El año pasado, Ninja estuvo en el centro de una serie de movimientos que buscaban sacudir los pilares del mundo del streaming.

Pero 2020 demuestra que lo que pensábamos que podía pasar no va a ocurrir y lo que pasan cosas imprevistas de manera constante. Hoy se ha anunciado, con gran fanfarria, el retorno oficial de Ninja con exclusividad a Twitch.

Lo que fuera en su momento una separación rocosa y complicada, es hoy parte de los libros de historia moderna de los videojuegos, en donde el manejo de marcas de streaming y las expectativas de mercado son prácticamente un tema de estudio.

Con un vibrante anuncio en sus redes sociales, Ninja anuncia un nuevo capítulo dentro de Twitch, en un canal tan masivo que, hasta la fecha, todavía retiene una gran cantidad de seguidores a pesar de su inactividad.

Un viaje de éxito

Tanto Ninja como Twitch expresaron en una nota de prensa que su retorno a la plataforma está unido a un contrato de exclusividad del cual, como siempre, se desconocen detalles concretos.

Es importante destacar que, antes de continuar, la negatividad que se pueda presentar en redes de parte de fans y personas interesadas expresando que Ninja “volvió arrastrándose a Twitch porque no tiene más Mixer” es completamente infundada.
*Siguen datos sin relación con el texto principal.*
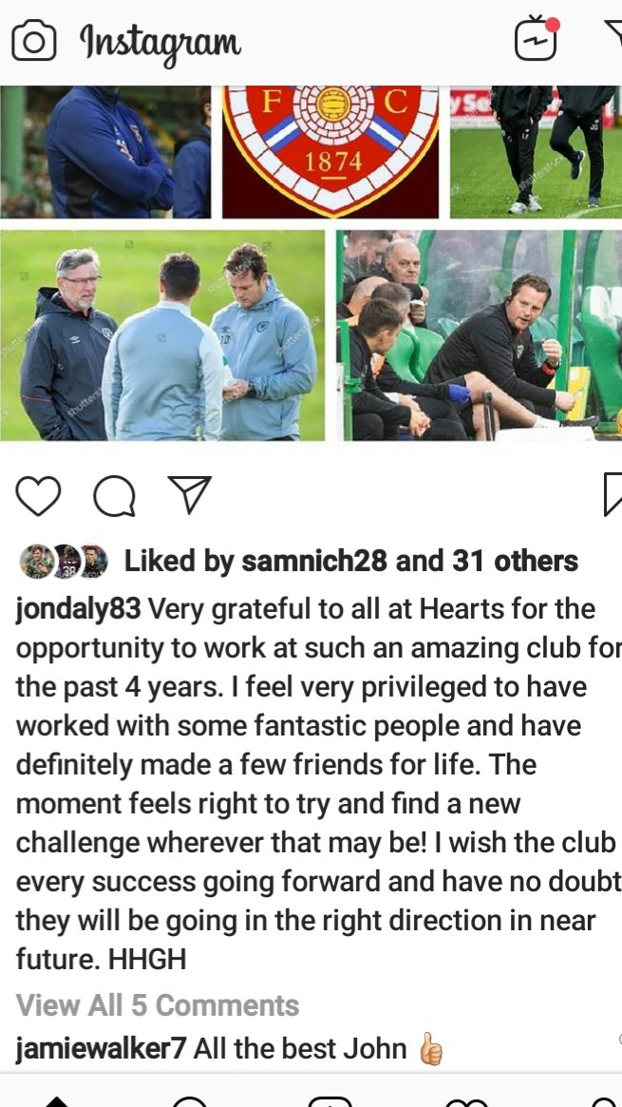Open samnich28 profile in likes line
This screenshot has width=622, height=1107.
314,562
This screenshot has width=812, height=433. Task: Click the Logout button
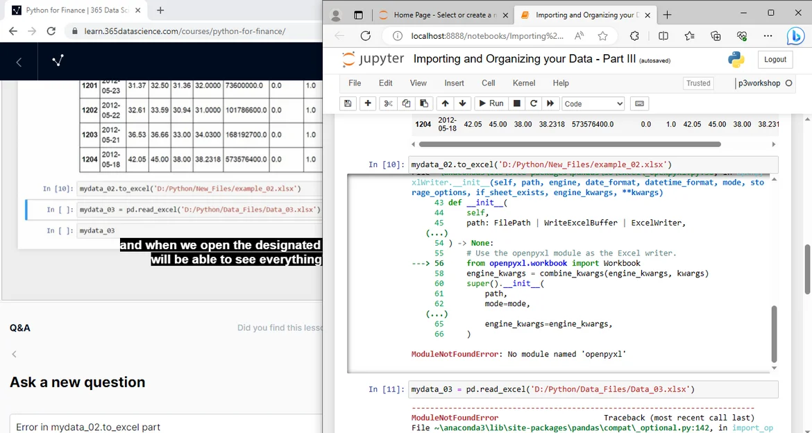pyautogui.click(x=775, y=60)
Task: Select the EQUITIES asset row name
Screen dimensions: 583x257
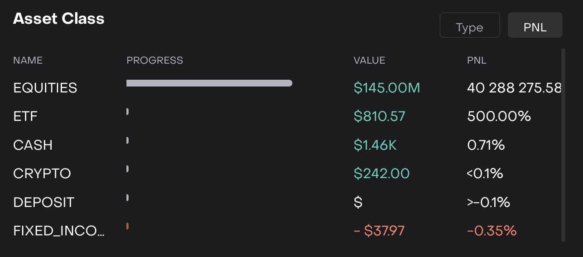Action: (45, 88)
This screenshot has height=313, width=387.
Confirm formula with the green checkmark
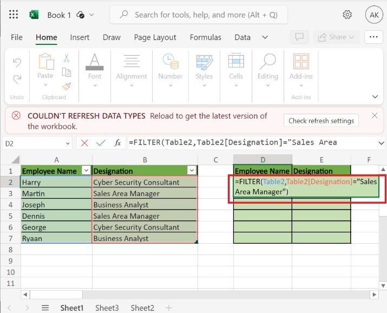point(101,143)

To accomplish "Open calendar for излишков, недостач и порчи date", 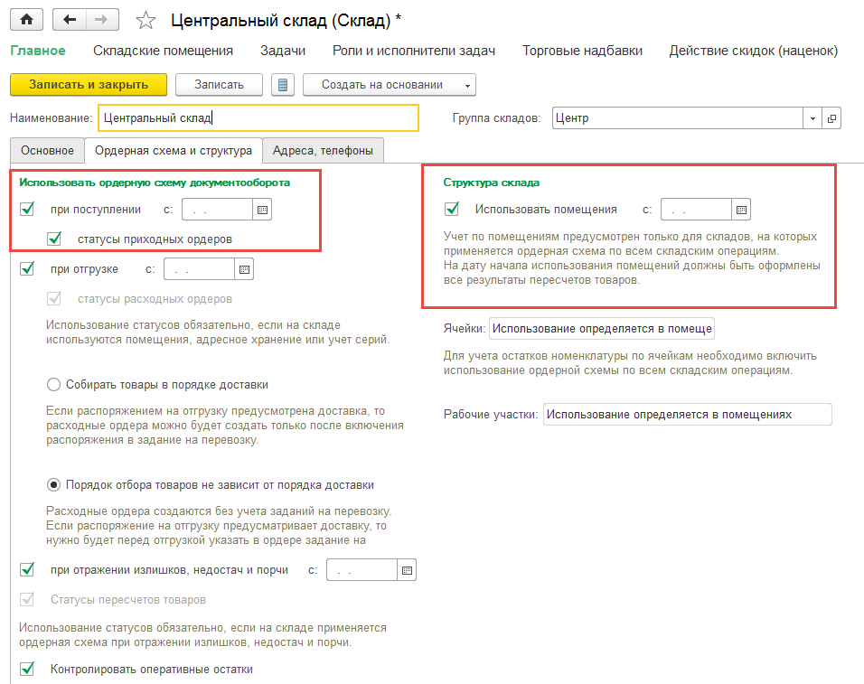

Podemos asumir sin temor a equivocarnos que el contrato de Ninja debe representar decenas de millones de dólares garantizados, a cambio de la exclusividad de tener a esencialmente el streamer más famoso del mundo.
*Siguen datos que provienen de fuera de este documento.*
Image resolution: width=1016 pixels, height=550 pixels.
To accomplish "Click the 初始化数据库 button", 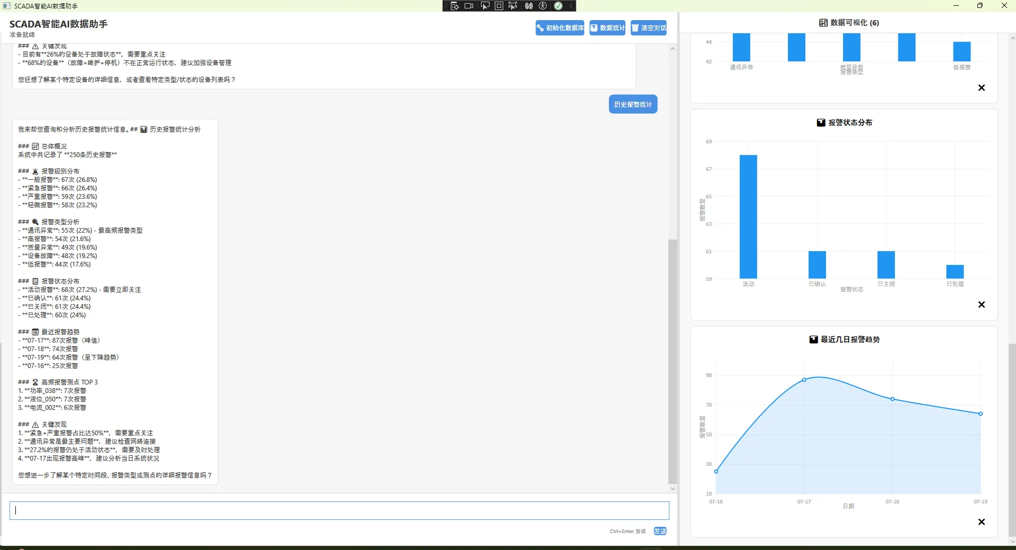I will tap(560, 28).
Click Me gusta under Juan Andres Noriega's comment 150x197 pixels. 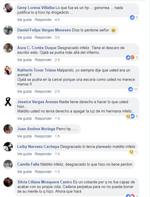(x=24, y=136)
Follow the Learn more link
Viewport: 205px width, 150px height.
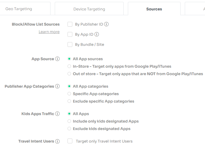click(x=49, y=32)
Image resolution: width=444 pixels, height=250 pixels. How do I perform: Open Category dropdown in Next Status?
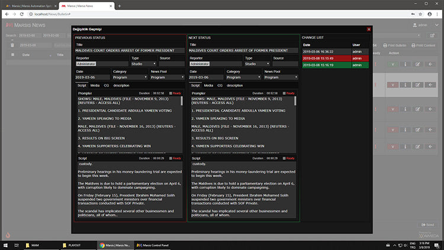pos(244,77)
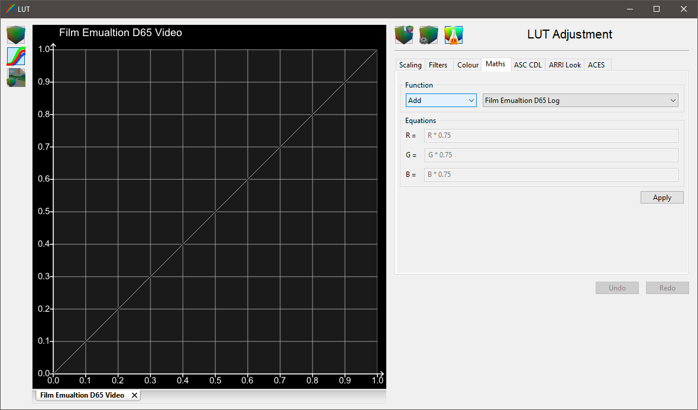Click the Undo button
Viewport: 698px width, 410px height.
pos(617,288)
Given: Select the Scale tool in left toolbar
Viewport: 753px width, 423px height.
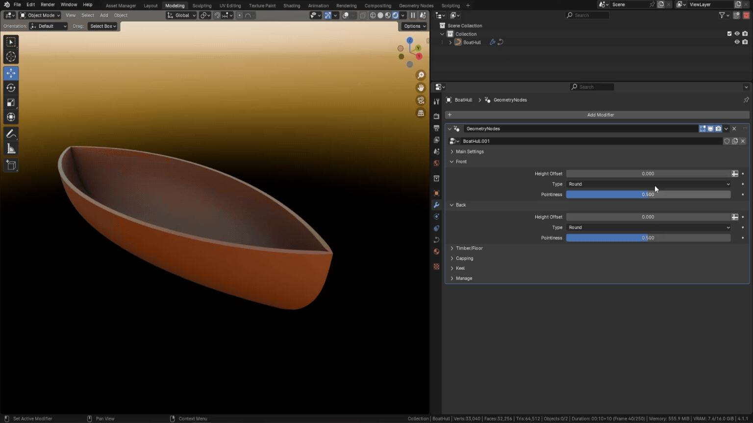Looking at the screenshot, I should coord(11,103).
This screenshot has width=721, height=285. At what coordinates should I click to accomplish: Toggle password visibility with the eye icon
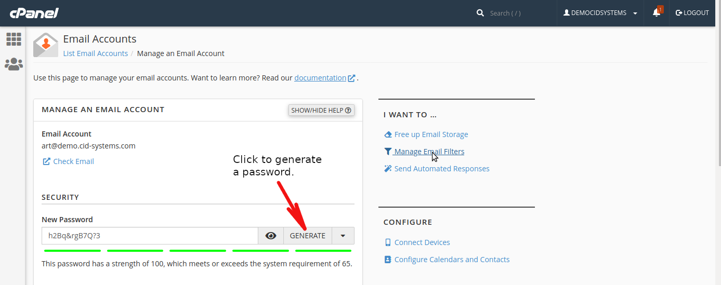271,236

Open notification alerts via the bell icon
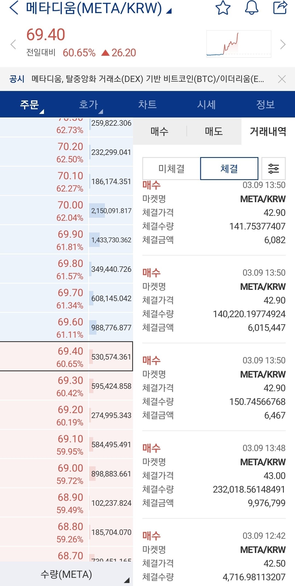coord(251,9)
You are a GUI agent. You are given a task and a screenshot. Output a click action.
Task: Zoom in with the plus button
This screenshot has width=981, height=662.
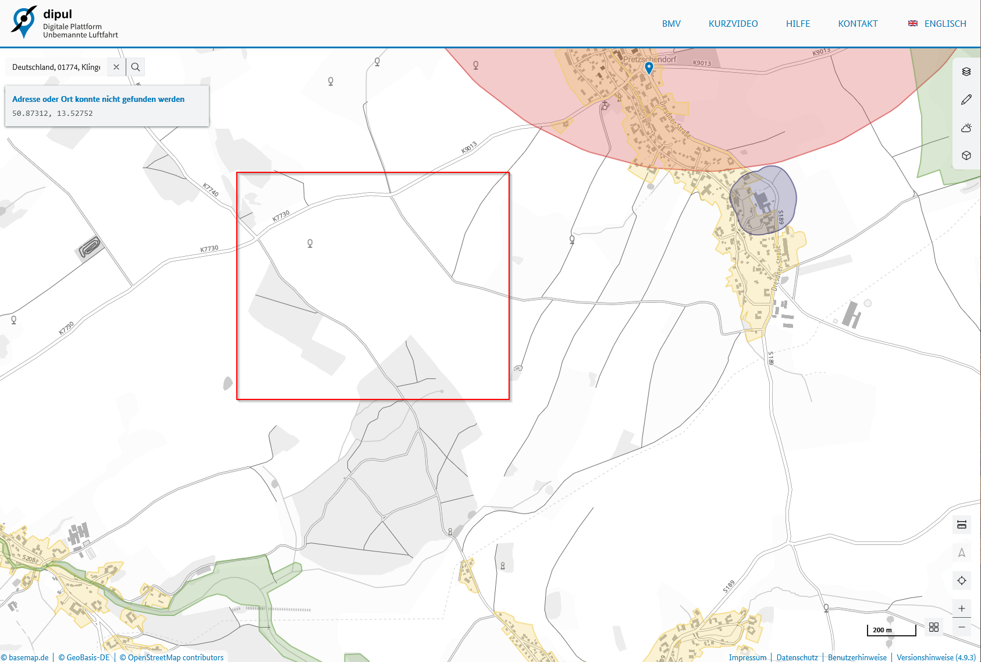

Representando cientos de miles de espectadores, Twitch hizo una inversión en un fichaje estelar, de seguro trayendo a una gran fanaticada en sus próximas transmisiones. La caída de Mixer, plataforma de la que Ninja fue estandarte por 10 meses, representó un ingreso millonario para el streamer al liquidar su contrato.

Con su regreso a Twitch, Ninja buscará elevar todavía más su nivel de ingresos y de popularidad, al alterar nuevamente el status quo del streaming.